Les années suivantes, le client peut verser des dons additionnels à ce fonds. La gestion et l’administration du fonds de même que les rapports légaux sont pris en charge par la firme, ajoute Francis Sabourin.
Plusieurs formes de dons
Un client peut donner personnellement ou par l’intermédiaire d’une entreprise. Son don peut prendre plusieurs formes : argent, titres boursiers, fonds communs de placement, polices d’assurance vie, etc.
«J’ai déjà vu des stratégies impliquant des pièces d’or et des propriétés, mais il y a des lois spécifiques et différentes relativement à la valeur des dons lorsque l’on donne des actifs de cette nature», signale Peter Pomponio.
Chaque don mérite d’être bien planifié et différentes stratégies peuvent être mises en place selon la situation du client.
Dans le cas de l’assurance vie, plusieurs stratégies existent, mais leurs impacts sont surtout visibles au moment du décès. «Tu peux faire l’achat d’une assurance vie et nommer un organisme caritatif comme propriétaire et bénéficiaire. Les primes payées seront alors déductibles d’impôt dès le début, mais le capital-décès ne donnera pas droit à un reçu fiscal, explique Francis Sabourin. À l’inverse, tu peux établir un contrat d’assurance vie avec une fondation choisie à titre de bénéficiaire. Le montant des primes ne sera pas déductible d’impôt, mais lors du décès, le montant versé par l’assurance sera considéré à titre de don.»

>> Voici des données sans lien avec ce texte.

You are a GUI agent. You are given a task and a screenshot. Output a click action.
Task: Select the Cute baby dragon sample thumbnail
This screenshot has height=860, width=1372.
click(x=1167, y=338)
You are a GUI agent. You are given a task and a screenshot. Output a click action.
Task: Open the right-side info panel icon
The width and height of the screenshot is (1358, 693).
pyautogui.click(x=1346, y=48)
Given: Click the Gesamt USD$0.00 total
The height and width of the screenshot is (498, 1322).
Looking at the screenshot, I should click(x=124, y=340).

Un client pourrait aussi effectuer un don en nature de titres cotés en Bourse dans des comptes non enregistrés et profiter ainsi de l’exonération du gain en capital sur ces titres. «Disons que le client a acheté à 10 000 $ des actions d’une entreprise publique et que les actions en valent 20 000 $ ; il pourra donner 20 000 $ et le gain en capital réalisé ne sera pas imposable», illustre Peter Pomponio.

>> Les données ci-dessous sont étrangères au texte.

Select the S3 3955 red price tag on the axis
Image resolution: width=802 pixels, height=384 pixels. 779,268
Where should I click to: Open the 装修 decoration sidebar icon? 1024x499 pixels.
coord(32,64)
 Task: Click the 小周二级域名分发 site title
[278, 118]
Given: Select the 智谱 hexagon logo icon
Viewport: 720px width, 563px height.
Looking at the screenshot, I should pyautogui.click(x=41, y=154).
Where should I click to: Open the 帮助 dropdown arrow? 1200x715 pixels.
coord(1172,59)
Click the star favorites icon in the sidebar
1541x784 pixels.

Un client peut aussi évaluer l’option de donner un fonds d’investissement dont le prix de base rajusté (PBR) est faible et ainsi profiter de cette dernière exonération. Il peut, par exemple, envisager de donner un fonds commun de série T pour lequel les remboursements de capital ont abaissé, avec le temps, le PBR du fonds à zéro. Par contre, il devra faire attention aux autres aspects de sa fiscalité.

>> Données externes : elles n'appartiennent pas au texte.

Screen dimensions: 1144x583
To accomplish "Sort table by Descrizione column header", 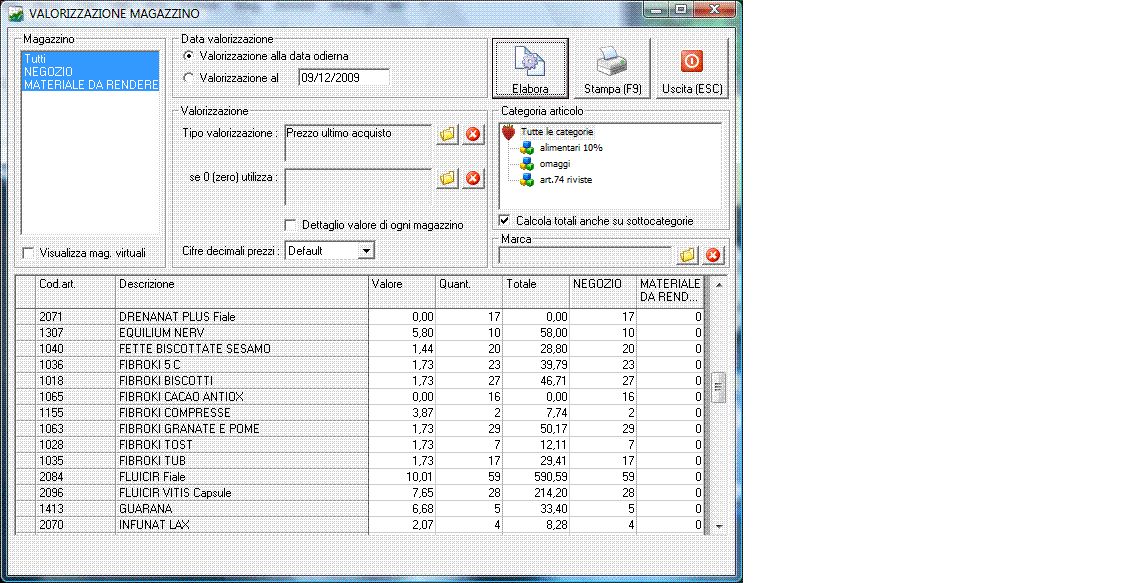I will (x=241, y=291).
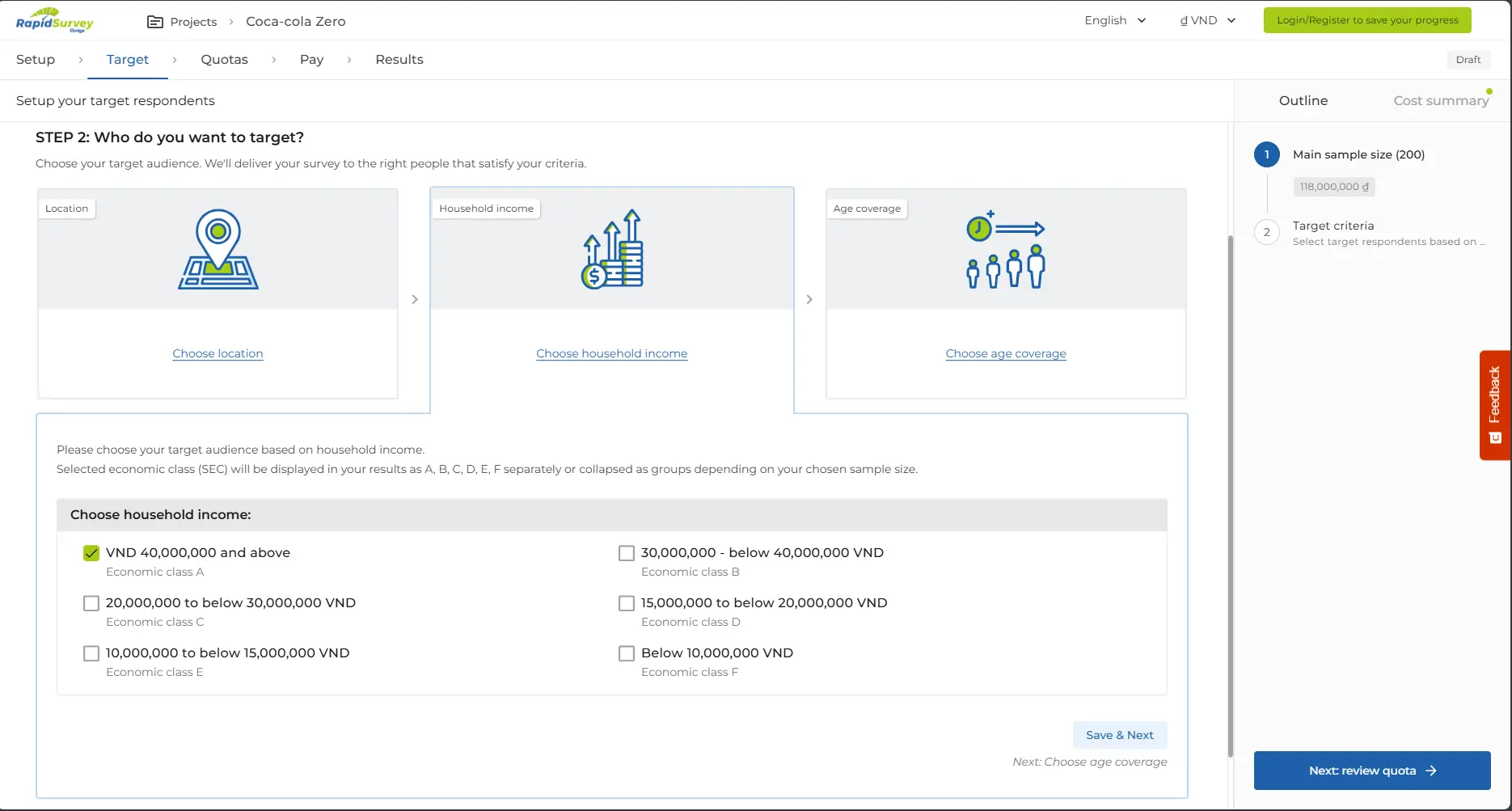The height and width of the screenshot is (811, 1512).
Task: Click the step 2 circle in outline
Action: pyautogui.click(x=1266, y=232)
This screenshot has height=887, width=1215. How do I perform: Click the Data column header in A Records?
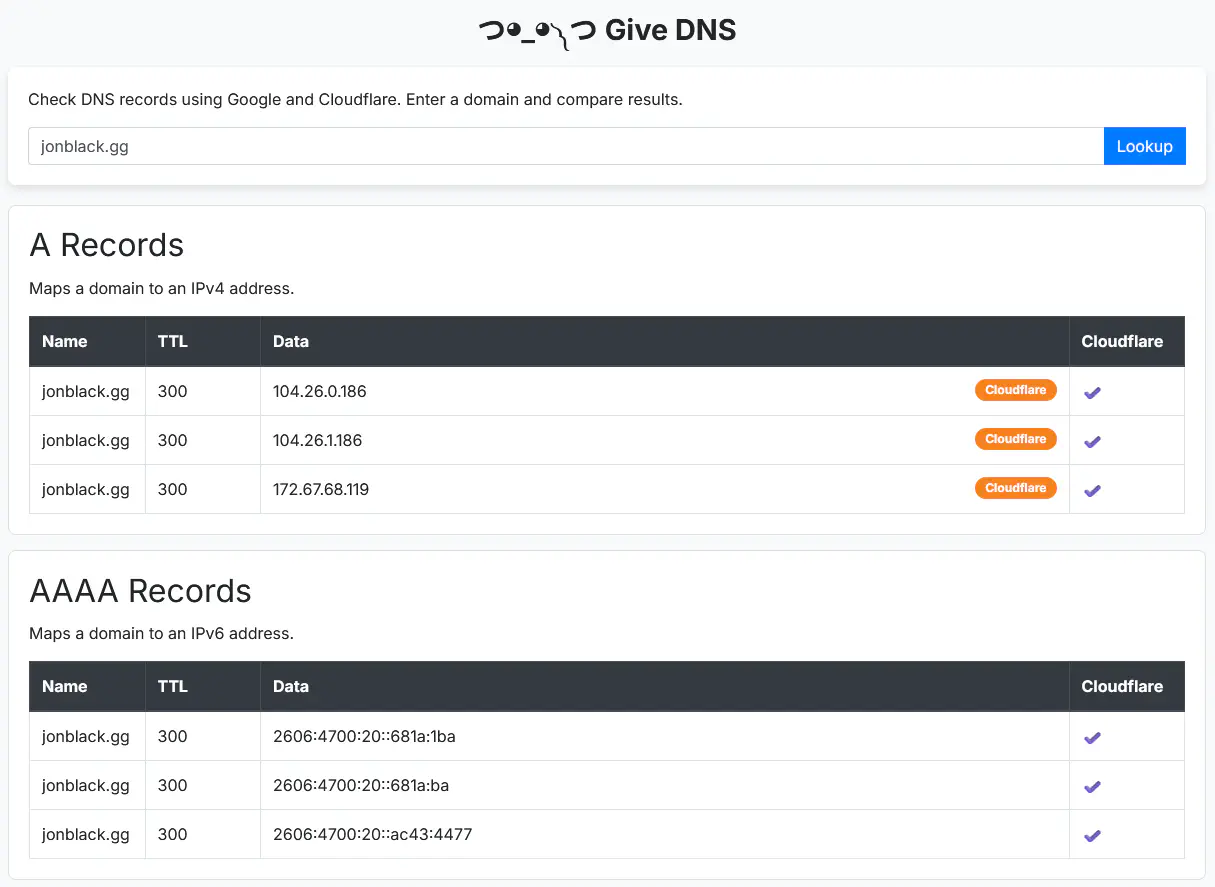click(291, 342)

Des stratégies plus audacieuses impliquant par exemple le don d’actions accréditives existent également, évoque Natalie Hotte en référence au programme de dons qu’a mis sur pied PearTree Financial. «PearTree a structuré avec succès l’opération de financement par actions accréditives dans le but de diminuer le coût des dons après impôt à moins de 20 % dans toutes les provinces et à moins de 10 % pour certains donateurs du Québec», lit-on sur son site Internet.
Pour ce type de programme, «l’intervention de votre conseiller fiscal est primordiale», commente Natalie Hotte.
Toutefois, avec la fiscalité, «il n’y a pas de recette magique, dit-elle. Il faut regarder la situation du client, celle de sa famille, voir s’il possède des actions avec beaucoup de gain, s’il a de l’argent dans son entreprise, s’il possède des assurances ou des rentes, et finalement déterminer quelle sera la stratégie idéale.»